Today was the day I had to do something with the leftover turkey from Thanksgiving. So, I tapped into my creativity, opened my cabinets, and I got to work. This soup is a combination of a few items from my cabinet, fresh vegetables from the Farmer's Market, and the leftover dark turkey meat with its marinade.


Ingredients:


8 cups organic, non-GMO vegetable broth

4 multicolored organic, locally grown carrots

2 cups peas

2 cups corn

25 new potatoes

Desired amount of leftover turkey (dark or white meat - dark for more flavor) with its natural fat, juices, and marinade.


Noodle Ingredients: 1 tablespoon melted butter, 1/4 cup milk, 1 cup flour (adjust accordingly).


Add vegetable broth, sliced carrots, corn, and peas, new potatoes, and turkey to a large pot. Bring to a simmer. While the ingredients are heating, mix the flour, egg, milk, and butter and then roll out flat; cut dough into small squares, rectangles, or string shaped noodles and add to the soup approximately ten minutes before soup is done (when potatoes and carrots are tender). Homemade noodles will fully cook after approximately ten minutes of simmering; they will dimple and wrinkle when done.


I rolled my dough for this soup this morning with my great-grandmother's rolling pin. She was a Braucher who loved to bake. My mom passed her rolling pin along to me recently and advised the rolling pin was most likely a wedding gift to my great-grandmother on 2-22-1922, which would make the instrument 100 years in our family this past 2-22-2022.

— DATA SECTION —

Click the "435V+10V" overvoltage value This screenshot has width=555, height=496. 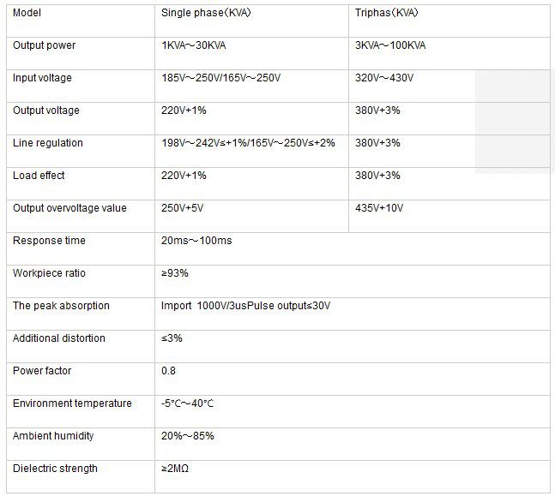(x=379, y=208)
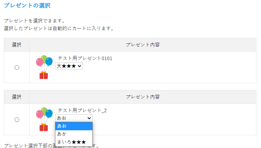The height and width of the screenshot is (148, 261).
Task: Click the 選択 header in the second table
Action: click(17, 97)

— TASK GOAL —
Retype the turkey soup recipe word for word, starting at "4 multicolored organic, locally" and ending at "flour (adjust accordingly).". The material is separate from the turkey soup recipe.

— TASK RESULT —
4 multicolored organic, locally grown carrots

2 cups peas

2 cups corn

25 new potatoes

Desired amount of leftover turkey (dark or white meat - dark for more flavor) with its natural fat, juices, and marinade.


Noodle Ingredients: 1 tablespoon melted butter, 1/4 cup milk, 1 cup flour (adjust accordingly).